The plaintiffs appealed the decision to the Supreme Court, claiming that there was “no property” in a witness and it was inappropriate for the defendant to exclude Prof McDowell (Harmony Shipping Co. v. Saudi Europe  1 W.L.R. 1380). The plaintiffs relied on the independence of expert witnesses and their obligations to the court, while the defendant argued that Prof McDowell was irreconcilably conflicted in the proceedings.
It was also noted that there were additional factual issues in the case, including that the defendant had not specified the information which it considered confidential and, further, that it had been several years since Prof McDowell had advised the defendant.
The court began by noting that although the case dealt with the entitlement of an expert to give evidence, there were a number of related issues in play. These included whether an expert owed a fiduciary duty to a client, the question of conflict of interest, the possibility of a contractual duty to avoid conflict and the obligations owed to a court.
However, the court emphasised that the primary issue was whether the Court of Appeal was correct to apply a test of “real and sensible risk” to disclosure of confidential information. The court noted that, due to the nature of the case, Prof McDowell’s expertise as an economist was essential and he would be heavily involved in the plaintiff’s case.
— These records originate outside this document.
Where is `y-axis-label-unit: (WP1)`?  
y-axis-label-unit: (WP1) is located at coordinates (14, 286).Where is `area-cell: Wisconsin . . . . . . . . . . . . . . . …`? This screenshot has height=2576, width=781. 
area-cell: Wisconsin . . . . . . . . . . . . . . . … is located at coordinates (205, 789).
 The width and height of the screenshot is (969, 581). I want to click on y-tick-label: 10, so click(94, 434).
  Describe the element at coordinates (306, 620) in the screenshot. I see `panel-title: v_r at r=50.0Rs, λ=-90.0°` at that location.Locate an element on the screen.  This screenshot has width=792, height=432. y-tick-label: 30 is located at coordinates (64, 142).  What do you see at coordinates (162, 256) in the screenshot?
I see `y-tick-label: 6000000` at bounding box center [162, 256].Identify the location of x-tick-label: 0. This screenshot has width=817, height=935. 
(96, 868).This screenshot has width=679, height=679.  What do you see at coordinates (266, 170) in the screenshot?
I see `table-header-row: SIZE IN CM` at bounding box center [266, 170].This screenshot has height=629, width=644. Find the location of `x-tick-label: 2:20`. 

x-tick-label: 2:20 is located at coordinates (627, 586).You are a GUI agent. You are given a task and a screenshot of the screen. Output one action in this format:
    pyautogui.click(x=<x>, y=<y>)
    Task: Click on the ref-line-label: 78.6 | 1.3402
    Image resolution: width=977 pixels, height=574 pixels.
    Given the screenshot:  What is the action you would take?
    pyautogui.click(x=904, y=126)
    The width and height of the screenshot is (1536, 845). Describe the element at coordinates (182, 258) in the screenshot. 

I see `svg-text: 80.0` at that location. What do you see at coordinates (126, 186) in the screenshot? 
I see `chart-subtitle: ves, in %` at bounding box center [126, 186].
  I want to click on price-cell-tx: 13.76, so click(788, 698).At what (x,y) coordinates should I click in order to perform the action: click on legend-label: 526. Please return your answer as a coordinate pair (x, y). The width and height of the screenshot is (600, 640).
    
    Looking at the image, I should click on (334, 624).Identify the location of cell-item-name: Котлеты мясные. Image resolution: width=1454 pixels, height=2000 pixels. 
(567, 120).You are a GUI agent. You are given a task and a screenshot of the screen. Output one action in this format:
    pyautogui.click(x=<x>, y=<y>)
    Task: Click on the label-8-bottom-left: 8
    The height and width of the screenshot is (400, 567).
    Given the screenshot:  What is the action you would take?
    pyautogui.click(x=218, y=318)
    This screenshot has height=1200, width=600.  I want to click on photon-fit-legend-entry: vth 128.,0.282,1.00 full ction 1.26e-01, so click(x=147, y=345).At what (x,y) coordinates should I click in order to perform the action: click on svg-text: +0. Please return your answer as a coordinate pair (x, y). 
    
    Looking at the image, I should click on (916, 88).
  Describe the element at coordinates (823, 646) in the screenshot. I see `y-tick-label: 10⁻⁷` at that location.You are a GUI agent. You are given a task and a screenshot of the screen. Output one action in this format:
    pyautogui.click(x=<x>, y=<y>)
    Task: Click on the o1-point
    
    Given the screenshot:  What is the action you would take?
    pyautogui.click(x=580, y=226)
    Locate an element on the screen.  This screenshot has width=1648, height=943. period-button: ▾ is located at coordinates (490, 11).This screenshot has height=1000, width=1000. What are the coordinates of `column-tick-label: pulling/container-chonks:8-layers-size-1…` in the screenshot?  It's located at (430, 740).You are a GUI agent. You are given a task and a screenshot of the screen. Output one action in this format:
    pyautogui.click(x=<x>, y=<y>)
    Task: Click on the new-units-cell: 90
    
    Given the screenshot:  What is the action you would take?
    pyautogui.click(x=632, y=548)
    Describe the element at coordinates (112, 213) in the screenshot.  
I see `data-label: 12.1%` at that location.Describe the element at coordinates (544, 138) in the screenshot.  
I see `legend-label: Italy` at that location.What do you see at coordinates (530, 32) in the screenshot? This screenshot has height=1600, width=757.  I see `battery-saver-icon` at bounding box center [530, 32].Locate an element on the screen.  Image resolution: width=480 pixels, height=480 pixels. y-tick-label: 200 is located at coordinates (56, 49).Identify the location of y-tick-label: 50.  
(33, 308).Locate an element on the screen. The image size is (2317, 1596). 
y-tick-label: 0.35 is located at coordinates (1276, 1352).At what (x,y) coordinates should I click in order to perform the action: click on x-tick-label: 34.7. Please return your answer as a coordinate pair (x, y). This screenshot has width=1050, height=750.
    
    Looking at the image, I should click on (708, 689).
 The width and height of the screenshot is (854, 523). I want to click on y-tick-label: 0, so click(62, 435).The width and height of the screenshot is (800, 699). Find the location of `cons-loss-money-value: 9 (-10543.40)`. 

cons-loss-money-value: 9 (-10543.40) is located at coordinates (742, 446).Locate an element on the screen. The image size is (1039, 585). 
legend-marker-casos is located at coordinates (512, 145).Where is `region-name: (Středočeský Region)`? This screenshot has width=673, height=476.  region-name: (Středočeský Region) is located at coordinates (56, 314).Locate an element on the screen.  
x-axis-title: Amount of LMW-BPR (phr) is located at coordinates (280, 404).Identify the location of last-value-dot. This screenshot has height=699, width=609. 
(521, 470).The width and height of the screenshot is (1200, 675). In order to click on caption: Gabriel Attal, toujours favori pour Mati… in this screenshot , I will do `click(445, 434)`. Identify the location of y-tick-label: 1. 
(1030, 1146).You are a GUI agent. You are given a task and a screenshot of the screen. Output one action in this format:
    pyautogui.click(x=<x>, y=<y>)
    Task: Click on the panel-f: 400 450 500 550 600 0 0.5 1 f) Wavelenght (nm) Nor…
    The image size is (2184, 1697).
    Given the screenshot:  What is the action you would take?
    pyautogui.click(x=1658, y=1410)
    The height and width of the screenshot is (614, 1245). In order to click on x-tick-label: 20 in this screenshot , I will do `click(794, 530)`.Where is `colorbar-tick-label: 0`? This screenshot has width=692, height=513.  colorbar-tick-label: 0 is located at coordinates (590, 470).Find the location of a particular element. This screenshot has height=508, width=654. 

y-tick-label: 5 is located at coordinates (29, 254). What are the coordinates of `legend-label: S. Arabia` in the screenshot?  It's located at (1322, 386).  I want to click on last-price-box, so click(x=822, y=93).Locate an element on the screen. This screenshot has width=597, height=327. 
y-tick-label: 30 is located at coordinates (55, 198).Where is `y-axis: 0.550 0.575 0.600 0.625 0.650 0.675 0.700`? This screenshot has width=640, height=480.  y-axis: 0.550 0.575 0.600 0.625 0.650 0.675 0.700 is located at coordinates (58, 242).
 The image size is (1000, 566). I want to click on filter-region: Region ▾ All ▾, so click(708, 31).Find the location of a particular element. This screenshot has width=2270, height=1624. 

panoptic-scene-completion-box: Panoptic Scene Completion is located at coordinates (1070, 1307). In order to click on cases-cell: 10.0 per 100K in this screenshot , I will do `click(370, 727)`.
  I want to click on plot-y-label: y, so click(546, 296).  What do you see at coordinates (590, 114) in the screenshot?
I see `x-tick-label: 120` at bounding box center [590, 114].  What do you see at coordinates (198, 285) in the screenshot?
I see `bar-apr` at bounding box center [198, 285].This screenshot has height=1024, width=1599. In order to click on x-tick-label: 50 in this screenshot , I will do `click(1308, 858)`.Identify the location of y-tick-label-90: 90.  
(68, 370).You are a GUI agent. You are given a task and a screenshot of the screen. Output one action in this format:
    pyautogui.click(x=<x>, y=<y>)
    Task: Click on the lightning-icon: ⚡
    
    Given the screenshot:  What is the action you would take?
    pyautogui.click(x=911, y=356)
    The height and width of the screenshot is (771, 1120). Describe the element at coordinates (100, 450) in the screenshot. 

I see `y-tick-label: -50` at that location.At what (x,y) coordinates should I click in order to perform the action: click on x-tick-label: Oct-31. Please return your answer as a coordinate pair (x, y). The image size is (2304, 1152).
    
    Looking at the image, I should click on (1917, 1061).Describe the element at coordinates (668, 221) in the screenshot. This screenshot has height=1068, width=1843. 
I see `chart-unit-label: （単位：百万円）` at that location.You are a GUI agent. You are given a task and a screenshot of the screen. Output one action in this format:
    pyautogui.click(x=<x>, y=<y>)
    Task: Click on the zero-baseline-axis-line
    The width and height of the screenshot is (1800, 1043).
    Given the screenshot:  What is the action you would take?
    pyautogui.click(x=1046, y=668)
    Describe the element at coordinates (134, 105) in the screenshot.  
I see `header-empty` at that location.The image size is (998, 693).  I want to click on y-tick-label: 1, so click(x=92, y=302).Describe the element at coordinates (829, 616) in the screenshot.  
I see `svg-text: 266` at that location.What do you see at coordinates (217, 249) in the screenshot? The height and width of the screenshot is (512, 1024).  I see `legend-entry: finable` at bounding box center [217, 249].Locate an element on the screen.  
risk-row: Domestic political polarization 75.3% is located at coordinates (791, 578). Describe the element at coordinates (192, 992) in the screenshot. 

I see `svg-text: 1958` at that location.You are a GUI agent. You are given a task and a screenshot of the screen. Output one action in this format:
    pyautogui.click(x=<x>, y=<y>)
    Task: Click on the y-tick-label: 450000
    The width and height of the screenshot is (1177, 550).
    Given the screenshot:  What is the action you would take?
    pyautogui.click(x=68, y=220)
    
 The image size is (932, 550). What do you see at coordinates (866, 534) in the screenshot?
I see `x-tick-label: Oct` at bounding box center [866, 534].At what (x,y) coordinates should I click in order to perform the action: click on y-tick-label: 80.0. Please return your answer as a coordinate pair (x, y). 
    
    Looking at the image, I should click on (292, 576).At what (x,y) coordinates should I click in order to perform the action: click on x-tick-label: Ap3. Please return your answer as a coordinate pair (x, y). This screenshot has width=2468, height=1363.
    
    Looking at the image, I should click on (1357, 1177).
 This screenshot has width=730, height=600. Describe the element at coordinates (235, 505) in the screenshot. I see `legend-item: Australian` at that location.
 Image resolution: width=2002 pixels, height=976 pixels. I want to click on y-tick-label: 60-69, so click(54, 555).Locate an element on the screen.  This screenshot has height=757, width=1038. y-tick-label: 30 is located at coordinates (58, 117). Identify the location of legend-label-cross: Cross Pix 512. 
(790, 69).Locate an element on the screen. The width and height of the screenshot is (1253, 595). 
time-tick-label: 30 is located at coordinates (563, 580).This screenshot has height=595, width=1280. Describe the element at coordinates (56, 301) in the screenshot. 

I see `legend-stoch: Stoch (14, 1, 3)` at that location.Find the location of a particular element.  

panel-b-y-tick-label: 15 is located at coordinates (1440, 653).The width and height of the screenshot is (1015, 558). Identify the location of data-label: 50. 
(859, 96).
After making a number of preliminary observations about the nature of the case and the issues which fell to be decided, the court considered the case law on expert evidence and disclosure. In its analysis of each case, it was clear that there were divergent approaches taken by different courts to expert witnesses (see Wheeldon Brothers Waste Ltd. v. Millennium Insurance Company Ltd.  EWHC 218 (TCC); Secretariat Consulting PTE Ltd. & Ors. v. A Company  EWCA Civ. 6).
However, despite the differences in facts and remedies in the case law, the court held that a consistent pattern emerged. The court held that relief tended to be granted based on the “degree of involvement of the person in the trial preparation and the extent of their exposure to privileged and confidential information, and the thinking of the client and its advisors.”
There was therefore a clear distinction in the case law between cases where an expert received extensive confidential information from a client and cases where they did not. As such, the court held that it was wrong to determine the case on the likelihood of disclosure by Prof McDowell.
However, the court also noted that the Bolkiah case went too far as it suggested that an expert should be excluded if they possessed any information which might have been relevant. Rather, the correct approach was the test applied by the Court of Appeal, which assessed whether there was a real and sensible risk of disclosure in the case (see Protec Pacific Pty v. Cherry  VSC 76).
In the present scenario, the VHI had provided Prof McDowell with a detailed brief and 14-page cover letter involving confidential information in the previous cases. The instructions referred to the highly sensitive nature of the information. It was also accepted that Prof McDowell would have been heavily involved in the running of the previous defences and exposed to the corporate thinking of the client. Accordingly, the court did not consider that the VHI had to identify any specific confidential information to succeed in the motion.
It was noted that any lawyer who was provided with a 14-page cover letter in the previous proceedings would not have been able to accept instructions in the matter.
The court refused the appeal and upheld the Court of Appeal’s decision to exclude Prof McDowell from the case. In reaching this decision, the court made no negative assertion of Prof McDowell’s independence or expertise.